I googled a little something - an actual product that exists on Earth. Now, this product uses a halogen lamp to melt ice, and is advertised to be releasing the same kind of light as the sun.
Why did I bring this up? It's because a single wavelength of light won't be enough to melt ice. What you want is a mix of many different wavelengths, as shown by the graphs here. More importantly, consider the fact that this planet has an atmosphere. If it has an atmosphere as thick as Earth, the device you need needs to somehow disable/remove a part of the atmosphere for a direct hit. Otherwise, you need to consider what happens to the released E&M Radiation once it enters the atmosphere, because that's what's going to melt the ice. Problem with your laser idea is that while you could find the right wavelength to melt the ice, the atmosphere could block those wavelengths. South pole ice, for example, has a low absorbity at between 250-450 nm wavelengths of light, but this is useless if the atmosphere blocks it.
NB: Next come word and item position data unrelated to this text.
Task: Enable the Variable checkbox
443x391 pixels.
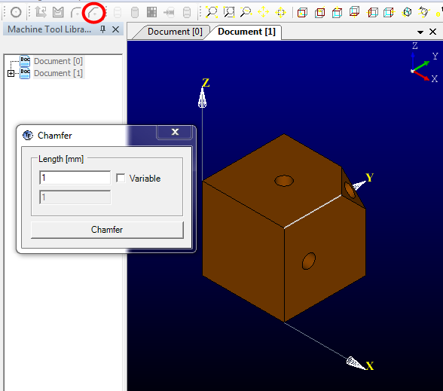Action: point(121,179)
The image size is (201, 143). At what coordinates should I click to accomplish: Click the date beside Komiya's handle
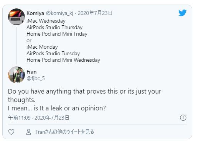tap(95, 13)
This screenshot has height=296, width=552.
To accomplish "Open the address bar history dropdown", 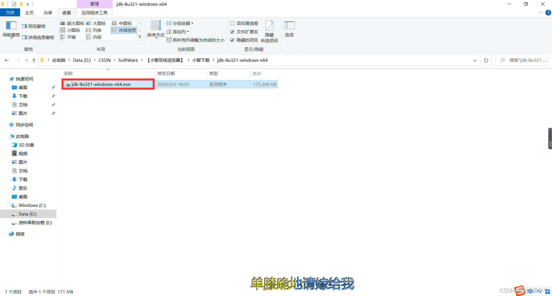I will click(475, 60).
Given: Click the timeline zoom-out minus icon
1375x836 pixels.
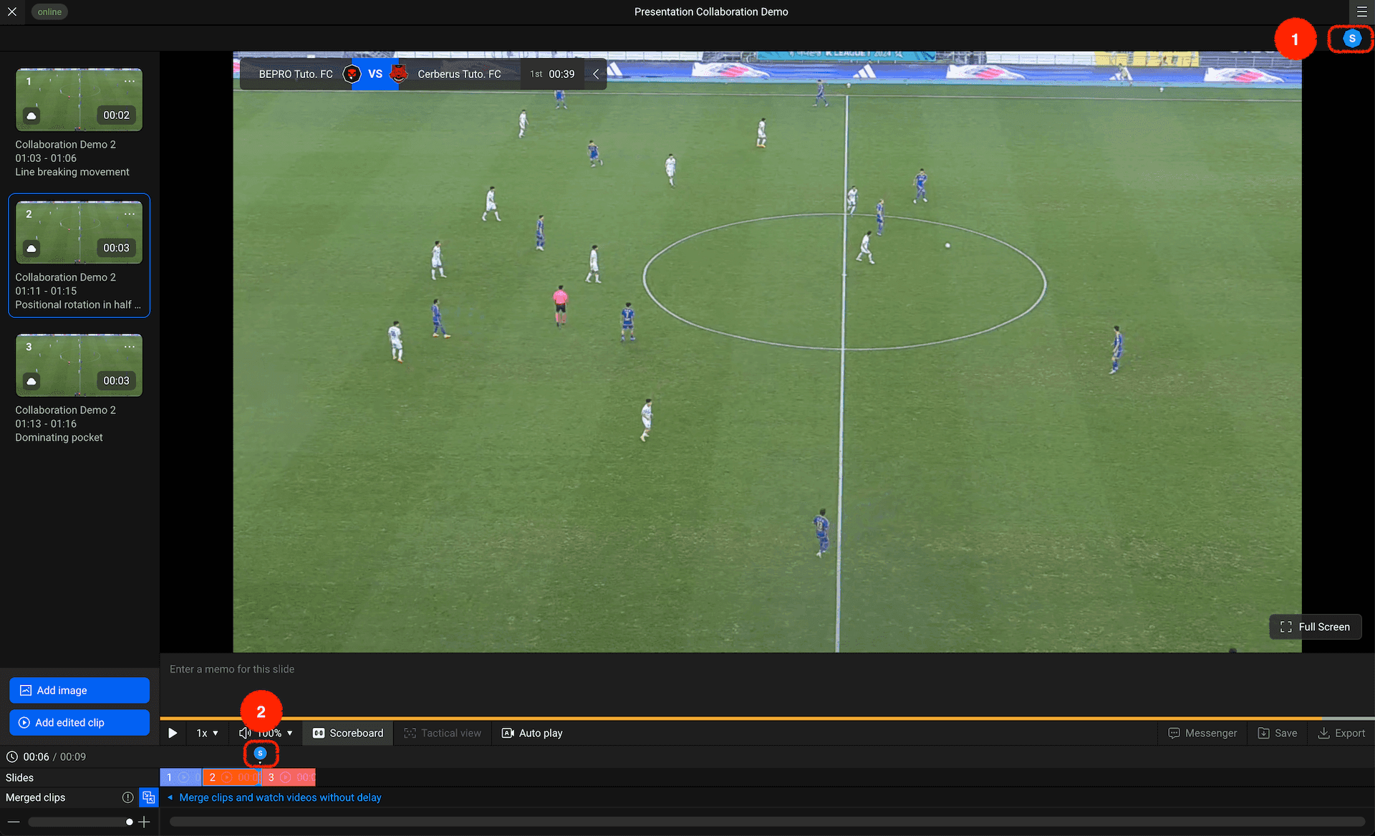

But I think this is all way too complicated. The game Spore has a heat-ray kind of like this that heats up planets to a level at which next-tier plants can grow (which will then stabilize the tier) but I've never liked it. I think what you need is to land something on the planet to heat it from the inside - literally pollute it like we're doing to our planet right now. Maybe some sort of robot that will burn hydrocarbons to the point that it causes global warming. It could take some time, but it could work. If you still like lasers, consider landing the robots to specifically laser the ice off directly, or to use the laser to heat up the atmosphere. Unless you make this large-scale, you also get to control how much of the planet melts this way.
Also consider messing with plate tectonics (if you have that ability). Large-scale volcanism can also be triggered given that it doesn't cause a nuclear winter. All options I've mentioned are very expensive, though.
EDIT: From comments we had a clarification that we are looking to melt a single structure that is covered by ice. For that reason, light between 200-500 nm would be good at melting off the ice if lasered in from within the atmosphere (ideally at a similar altitude/area to the ice, so the laser does not lose energy to other particles).